This rise of big data has made businesses realize that to meet their organization’s needs, not only do they need to generate data to act on, but they also need to “wrangle” their data to a useable state to make accurate business decisions; however, not all data that comes into a company is actionable.
To take data and turn it into actionable leads, comes with a learning curve. If businesses are not careful with how they prep their company data, it can lead to costly mistakes. In 2016 IBM estimated that, in the U.S. alone, the yearly cost of poor-quality data was over $3.1 trillion. Costs can stem from numerous areas such as, sanitizing, formatting, or transforming incoming data incorrectly. If this happens, poor-quality data can lead to business decisions that hurt the company more than help it.
Cliché but true, approximately 80% of a Data Analyst’s time is spent on data wrangling. Data wrangling is the process of transforming, mapping, preparing, and enriching data to arrive at a format that is compatible with the end system and to business intelligence tools alike. The abundance of digital media data is there, and it is continuously growing. To ensure this staggering amount of data works for us, we need to properly process it and transform it so we can focus on the information that will be useful for our analysis and that aligns with our measurement framework.
Our checklist for data wrangling:
Get to know your data
- Do we have what is needed to report on our KPIs?
- What data is available and how does it align with our measurement framework?
- Work with Media Planners and Channel Specialists to align on business decisions.
Structure and clean
- Look for outliers and inconsistencies.
- Implement standard formatting across your data tables.
- Missing values analysis (missing values as a percentage of total observations, replacing missing values and not a numbers (NaNs) with other values as needed).
- Not all columns are of interest; use only fields that are needed for final analysis and visualization.
- The same practice applies to dates and time frames.
Enrich and transform
- Utilize conditional filtering and if-then-else statements.
- Group to aggregate rows based on categorical features.
- Create new calculated columns using existing fields based on KPIs of interest.
- Concatenate fields to arrive to a final dimension as specified in the measurement framework.
Join and merge
- Is there a need for data integration?
- Combine tables on a unique matching dimension to retrieve the information needed.

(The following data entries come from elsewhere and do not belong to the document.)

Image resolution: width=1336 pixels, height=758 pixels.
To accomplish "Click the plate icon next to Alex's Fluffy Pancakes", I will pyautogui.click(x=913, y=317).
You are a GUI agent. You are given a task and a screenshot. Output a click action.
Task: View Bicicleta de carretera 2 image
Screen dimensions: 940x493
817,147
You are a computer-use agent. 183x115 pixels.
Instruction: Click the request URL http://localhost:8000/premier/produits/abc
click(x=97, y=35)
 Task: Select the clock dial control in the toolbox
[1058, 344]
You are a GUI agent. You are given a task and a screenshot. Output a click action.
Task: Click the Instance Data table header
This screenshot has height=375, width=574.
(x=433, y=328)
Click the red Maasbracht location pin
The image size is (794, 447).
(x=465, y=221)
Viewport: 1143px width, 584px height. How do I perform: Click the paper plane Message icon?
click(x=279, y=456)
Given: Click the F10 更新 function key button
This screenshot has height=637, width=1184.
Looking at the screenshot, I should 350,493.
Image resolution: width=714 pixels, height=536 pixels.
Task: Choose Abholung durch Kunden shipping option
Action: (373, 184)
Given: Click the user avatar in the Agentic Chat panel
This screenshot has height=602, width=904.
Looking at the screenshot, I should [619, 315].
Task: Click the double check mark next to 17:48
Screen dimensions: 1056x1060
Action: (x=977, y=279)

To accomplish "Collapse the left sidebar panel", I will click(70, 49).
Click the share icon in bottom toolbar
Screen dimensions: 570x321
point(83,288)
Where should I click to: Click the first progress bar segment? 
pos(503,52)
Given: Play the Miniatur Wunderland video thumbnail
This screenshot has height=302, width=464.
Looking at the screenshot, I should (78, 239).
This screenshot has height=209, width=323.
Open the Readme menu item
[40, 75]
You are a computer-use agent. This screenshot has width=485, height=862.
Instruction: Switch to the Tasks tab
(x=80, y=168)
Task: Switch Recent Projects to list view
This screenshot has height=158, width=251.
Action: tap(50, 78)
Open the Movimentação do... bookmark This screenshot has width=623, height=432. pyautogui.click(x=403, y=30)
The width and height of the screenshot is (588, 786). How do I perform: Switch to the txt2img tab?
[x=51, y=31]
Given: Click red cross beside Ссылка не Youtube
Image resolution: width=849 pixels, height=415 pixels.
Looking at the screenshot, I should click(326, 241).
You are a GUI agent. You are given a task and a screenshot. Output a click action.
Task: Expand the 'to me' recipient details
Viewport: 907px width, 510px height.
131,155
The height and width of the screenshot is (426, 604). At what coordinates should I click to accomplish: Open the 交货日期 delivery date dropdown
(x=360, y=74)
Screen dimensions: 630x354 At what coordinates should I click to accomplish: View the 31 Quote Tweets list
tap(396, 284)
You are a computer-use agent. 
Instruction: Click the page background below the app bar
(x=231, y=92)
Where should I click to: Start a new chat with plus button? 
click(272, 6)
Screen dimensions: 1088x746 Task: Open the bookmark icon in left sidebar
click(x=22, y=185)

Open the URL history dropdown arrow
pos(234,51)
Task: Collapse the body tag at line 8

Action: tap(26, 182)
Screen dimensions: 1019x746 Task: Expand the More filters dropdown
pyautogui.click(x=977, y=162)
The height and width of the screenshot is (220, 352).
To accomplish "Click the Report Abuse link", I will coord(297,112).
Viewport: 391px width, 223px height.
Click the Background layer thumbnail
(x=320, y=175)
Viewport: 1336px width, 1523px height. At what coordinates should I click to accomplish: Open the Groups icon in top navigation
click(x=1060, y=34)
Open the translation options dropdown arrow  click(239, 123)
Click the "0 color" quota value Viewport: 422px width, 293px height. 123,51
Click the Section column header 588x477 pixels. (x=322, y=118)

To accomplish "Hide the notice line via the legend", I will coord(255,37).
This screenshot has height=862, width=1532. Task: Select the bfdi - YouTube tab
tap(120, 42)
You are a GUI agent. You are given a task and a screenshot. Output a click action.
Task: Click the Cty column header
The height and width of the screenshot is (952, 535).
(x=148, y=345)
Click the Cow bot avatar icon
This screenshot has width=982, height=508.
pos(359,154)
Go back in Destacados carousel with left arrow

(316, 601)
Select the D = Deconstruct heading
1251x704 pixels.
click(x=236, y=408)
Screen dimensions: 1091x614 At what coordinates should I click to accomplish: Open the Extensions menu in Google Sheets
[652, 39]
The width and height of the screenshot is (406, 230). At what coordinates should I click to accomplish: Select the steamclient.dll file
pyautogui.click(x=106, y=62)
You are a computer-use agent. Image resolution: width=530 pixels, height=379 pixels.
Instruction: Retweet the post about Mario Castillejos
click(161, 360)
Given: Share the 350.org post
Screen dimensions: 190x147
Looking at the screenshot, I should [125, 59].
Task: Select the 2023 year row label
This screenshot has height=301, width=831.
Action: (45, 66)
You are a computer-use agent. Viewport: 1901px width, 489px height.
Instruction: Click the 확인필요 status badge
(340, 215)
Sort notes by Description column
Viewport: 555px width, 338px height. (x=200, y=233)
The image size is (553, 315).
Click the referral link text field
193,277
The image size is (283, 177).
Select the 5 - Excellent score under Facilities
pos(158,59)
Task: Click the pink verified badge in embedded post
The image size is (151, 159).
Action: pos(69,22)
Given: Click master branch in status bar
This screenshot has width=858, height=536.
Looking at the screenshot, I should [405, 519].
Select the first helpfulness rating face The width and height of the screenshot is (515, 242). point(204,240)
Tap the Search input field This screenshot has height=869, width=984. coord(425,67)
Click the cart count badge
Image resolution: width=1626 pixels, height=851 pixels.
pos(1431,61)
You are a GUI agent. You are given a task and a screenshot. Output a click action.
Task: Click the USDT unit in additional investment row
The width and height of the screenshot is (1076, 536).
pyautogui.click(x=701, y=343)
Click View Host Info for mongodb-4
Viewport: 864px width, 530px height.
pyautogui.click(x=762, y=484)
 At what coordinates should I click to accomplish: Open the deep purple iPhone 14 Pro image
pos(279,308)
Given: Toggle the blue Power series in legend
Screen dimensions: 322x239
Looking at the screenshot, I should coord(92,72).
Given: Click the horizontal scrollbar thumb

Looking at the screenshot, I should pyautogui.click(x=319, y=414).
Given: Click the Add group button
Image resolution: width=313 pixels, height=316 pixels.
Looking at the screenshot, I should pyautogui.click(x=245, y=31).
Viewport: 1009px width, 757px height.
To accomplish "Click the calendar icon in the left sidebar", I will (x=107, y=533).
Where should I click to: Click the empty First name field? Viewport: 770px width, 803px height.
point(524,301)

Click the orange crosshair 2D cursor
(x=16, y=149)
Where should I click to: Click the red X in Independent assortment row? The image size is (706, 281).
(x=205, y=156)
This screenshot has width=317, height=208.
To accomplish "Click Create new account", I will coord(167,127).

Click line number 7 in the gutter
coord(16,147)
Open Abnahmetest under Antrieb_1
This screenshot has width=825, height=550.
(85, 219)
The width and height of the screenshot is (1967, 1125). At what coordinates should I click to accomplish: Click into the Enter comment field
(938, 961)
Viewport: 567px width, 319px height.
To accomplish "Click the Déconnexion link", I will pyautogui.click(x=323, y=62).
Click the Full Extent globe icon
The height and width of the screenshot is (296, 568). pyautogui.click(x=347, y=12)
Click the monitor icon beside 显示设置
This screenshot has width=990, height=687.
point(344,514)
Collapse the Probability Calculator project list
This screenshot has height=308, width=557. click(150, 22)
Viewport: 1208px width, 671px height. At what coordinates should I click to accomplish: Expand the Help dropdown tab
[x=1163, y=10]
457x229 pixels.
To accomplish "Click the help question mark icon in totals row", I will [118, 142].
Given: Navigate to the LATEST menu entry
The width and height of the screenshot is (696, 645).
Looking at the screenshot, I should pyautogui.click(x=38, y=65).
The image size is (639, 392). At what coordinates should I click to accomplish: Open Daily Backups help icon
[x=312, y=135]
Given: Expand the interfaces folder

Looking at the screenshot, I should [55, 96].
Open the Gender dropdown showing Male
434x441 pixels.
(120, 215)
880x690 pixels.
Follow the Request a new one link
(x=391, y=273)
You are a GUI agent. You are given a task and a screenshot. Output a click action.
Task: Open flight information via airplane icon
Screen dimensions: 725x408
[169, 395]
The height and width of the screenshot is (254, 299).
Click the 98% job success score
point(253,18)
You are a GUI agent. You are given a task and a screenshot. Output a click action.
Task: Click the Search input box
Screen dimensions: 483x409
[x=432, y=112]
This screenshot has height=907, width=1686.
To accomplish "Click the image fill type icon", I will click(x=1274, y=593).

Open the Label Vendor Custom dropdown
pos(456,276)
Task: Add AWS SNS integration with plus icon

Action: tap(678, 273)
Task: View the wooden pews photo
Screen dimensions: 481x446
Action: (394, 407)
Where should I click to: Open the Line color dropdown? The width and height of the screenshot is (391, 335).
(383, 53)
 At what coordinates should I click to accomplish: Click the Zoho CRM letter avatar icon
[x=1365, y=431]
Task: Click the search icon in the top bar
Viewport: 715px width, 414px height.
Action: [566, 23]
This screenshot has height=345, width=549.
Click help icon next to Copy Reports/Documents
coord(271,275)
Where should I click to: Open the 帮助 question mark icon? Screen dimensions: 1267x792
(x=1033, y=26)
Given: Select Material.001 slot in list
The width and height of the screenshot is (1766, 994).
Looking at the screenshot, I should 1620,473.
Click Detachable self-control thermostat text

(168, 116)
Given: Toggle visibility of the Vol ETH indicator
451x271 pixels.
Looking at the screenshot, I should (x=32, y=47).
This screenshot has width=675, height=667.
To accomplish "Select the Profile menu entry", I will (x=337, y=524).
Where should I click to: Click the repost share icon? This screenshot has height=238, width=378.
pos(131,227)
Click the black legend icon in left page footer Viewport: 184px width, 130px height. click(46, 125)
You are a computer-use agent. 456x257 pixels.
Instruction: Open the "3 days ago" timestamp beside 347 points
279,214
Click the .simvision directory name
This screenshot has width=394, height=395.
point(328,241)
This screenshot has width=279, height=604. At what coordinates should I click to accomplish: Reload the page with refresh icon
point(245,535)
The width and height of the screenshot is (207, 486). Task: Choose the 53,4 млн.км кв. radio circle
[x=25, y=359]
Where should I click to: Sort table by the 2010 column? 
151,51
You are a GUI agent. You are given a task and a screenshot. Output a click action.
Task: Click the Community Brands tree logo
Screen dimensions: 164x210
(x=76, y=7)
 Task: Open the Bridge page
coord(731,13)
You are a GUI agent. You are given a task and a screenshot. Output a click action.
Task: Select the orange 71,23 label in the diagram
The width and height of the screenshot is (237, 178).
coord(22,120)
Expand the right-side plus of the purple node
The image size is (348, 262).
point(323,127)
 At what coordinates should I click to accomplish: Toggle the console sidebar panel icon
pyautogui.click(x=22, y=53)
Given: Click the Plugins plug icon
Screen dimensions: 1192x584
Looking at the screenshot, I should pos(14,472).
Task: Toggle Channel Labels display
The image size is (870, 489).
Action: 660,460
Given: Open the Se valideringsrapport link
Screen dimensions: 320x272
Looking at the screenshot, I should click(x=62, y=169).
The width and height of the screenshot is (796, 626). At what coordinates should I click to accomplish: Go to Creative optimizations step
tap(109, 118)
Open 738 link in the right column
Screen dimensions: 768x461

As the age-old battle of ‘quantity vs. quality’ rages on, businesses are faced with the reality that, when it comes to digital data, there is far more ‘quantity’ available. In order to harness the value buried within this sometimes overwhelming amount of data, it is imperative to develop systems and processes that will allow the ‘quality’ information to be easily found and readily used. Finding the best way to extricate the most useful data will be crucial for businesses to find, connect with, and appeal to their audiences in the future.